(Stored data)

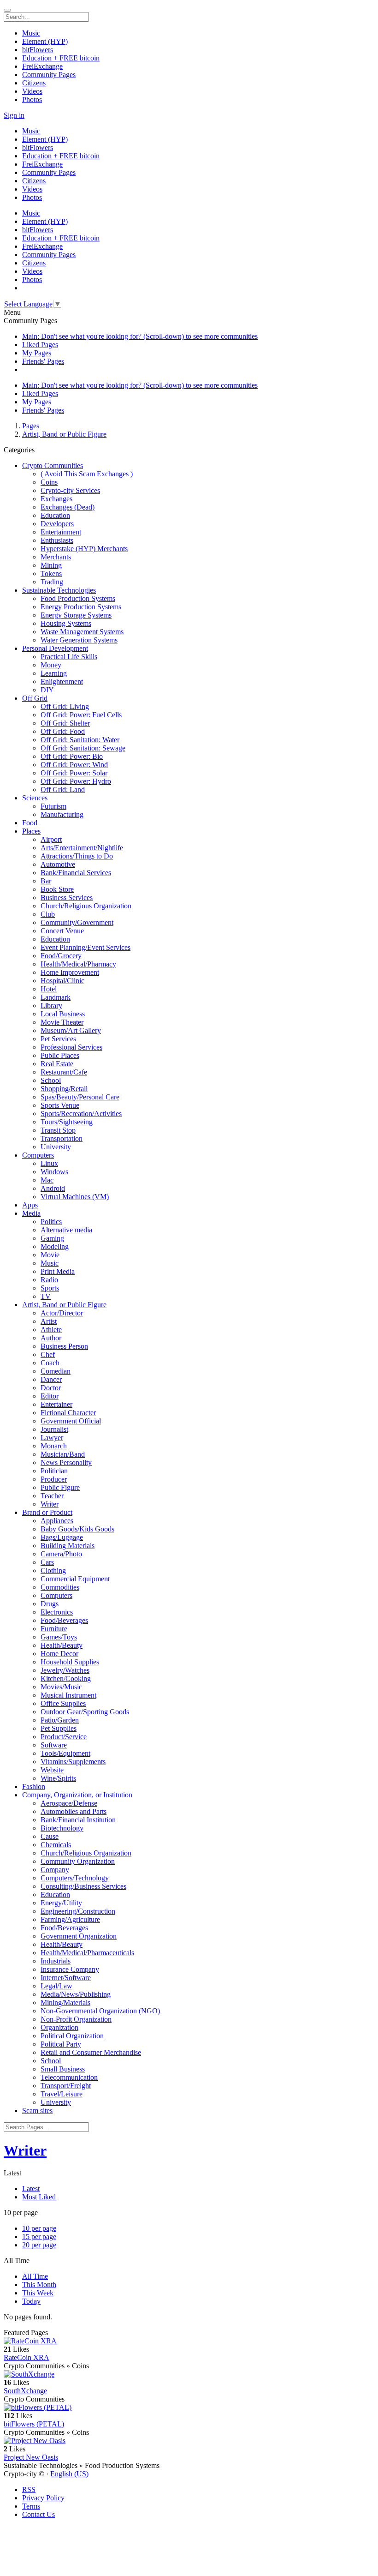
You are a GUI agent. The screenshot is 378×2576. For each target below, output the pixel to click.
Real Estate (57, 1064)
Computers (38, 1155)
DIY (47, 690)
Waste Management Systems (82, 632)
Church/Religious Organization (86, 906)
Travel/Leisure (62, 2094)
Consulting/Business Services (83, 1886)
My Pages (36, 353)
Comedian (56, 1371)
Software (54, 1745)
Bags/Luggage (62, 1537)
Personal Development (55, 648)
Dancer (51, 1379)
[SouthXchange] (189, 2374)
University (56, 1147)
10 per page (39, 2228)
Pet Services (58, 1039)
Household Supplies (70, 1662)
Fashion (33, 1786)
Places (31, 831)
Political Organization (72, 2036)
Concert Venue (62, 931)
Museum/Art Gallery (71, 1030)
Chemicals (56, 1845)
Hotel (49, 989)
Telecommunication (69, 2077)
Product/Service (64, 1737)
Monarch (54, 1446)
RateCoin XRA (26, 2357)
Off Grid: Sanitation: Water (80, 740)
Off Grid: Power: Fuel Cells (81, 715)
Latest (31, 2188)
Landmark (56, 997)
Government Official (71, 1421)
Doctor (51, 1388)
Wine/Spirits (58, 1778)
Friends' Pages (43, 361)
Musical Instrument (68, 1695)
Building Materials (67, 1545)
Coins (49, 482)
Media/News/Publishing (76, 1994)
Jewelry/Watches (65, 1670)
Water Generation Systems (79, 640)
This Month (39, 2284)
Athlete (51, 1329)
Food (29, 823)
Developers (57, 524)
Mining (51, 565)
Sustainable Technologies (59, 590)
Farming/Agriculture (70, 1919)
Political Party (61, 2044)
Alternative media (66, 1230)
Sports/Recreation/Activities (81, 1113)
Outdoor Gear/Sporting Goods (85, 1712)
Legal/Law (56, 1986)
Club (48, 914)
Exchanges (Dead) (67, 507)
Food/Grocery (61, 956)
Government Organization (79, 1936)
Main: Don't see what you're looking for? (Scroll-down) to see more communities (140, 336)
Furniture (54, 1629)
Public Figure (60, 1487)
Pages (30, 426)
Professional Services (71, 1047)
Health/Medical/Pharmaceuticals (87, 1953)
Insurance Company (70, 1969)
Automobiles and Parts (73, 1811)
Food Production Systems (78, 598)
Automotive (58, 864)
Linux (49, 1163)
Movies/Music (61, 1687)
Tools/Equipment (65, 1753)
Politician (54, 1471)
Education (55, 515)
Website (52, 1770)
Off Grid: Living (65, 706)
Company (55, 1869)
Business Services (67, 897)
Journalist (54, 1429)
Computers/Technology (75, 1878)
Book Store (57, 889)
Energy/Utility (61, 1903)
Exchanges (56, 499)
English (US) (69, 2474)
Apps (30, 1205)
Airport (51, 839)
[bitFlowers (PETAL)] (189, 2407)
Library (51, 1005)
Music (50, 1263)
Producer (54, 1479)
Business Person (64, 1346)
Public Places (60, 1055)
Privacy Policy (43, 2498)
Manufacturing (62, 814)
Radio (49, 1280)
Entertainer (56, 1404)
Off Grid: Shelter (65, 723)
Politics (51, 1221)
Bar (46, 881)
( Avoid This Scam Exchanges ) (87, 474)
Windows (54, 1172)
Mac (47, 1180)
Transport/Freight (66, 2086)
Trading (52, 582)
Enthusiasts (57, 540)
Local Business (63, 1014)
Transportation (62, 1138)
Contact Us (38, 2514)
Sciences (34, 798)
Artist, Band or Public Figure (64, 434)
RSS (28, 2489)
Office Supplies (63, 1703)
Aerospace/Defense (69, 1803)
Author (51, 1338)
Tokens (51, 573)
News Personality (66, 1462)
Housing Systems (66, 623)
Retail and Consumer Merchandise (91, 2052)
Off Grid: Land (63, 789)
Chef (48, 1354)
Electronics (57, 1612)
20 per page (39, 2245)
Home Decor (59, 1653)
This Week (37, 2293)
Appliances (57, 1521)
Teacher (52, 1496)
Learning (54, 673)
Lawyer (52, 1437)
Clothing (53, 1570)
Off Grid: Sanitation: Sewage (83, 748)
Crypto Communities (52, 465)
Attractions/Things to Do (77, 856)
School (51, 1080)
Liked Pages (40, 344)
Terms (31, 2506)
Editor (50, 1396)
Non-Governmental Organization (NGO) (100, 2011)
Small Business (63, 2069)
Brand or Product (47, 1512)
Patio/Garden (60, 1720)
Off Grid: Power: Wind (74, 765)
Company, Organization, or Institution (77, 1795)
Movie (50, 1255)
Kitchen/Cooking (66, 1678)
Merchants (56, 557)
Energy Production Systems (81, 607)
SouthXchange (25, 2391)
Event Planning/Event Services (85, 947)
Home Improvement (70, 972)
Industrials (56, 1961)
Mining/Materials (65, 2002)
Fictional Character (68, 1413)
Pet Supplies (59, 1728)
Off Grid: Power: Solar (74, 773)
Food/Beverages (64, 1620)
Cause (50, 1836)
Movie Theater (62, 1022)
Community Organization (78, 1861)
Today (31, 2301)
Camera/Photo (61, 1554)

### [WHAT TO DO]
Copy out, exactly and alone, the lines of the entries above between the ones holding "Entertainer (56, 1404)" and "Mining/Materials (65, 2002)", inclusive.

### [EXERCISE RESPONSE]
Entertainer (56, 1404)
Off Grid: Shelter (65, 723)
Politics (51, 1221)
Bar (46, 881)
( Avoid This Scam Exchanges ) (87, 474)
Windows (54, 1172)
Mac (47, 1180)
Transport/Freight (66, 2086)
Trading (52, 582)
Enthusiasts (57, 540)
Local Business (63, 1014)
Transportation (62, 1138)
Contact Us (38, 2514)
Sciences (34, 798)
Artist, Band or Public Figure (64, 434)
RSS (28, 2489)
Office Supplies (63, 1703)
Aerospace/Defense (69, 1803)
Author (51, 1338)
Tokens (51, 573)
News Personality (66, 1462)
Housing Systems (66, 623)
Retail and Consumer Merchandise (91, 2052)
Off Grid: Land (63, 789)
Chef (48, 1354)
Electronics (57, 1612)
20 per page (39, 2245)
Home Decor (59, 1653)
This Week (37, 2293)
Appliances (57, 1521)
Teacher (52, 1496)
Learning (54, 673)
Lawyer (52, 1437)
Clothing (53, 1570)
Off Grid: Sanitation: Sewage (83, 748)
Crypto Communities (52, 465)
Attractions/Things to Do (77, 856)
School (51, 1080)
Liked Pages (40, 344)
Terms (31, 2506)
Editor (50, 1396)
Non-Governmental Organization (NGO) (100, 2011)
Small Business (63, 2069)
Brand or Product (47, 1512)
Patio/Garden (60, 1720)
Off Grid: Power: Wind (74, 765)
Company, Organization, or Institution (77, 1795)
Movie (50, 1255)
Kitchen/Cooking (66, 1678)
Merchants (56, 557)
Energy Production Systems (81, 607)
SouthXchange (25, 2391)
Event Planning/Event Services (85, 947)
Home Improvement (70, 972)
Industrials (56, 1961)
Mining/Materials (65, 2002)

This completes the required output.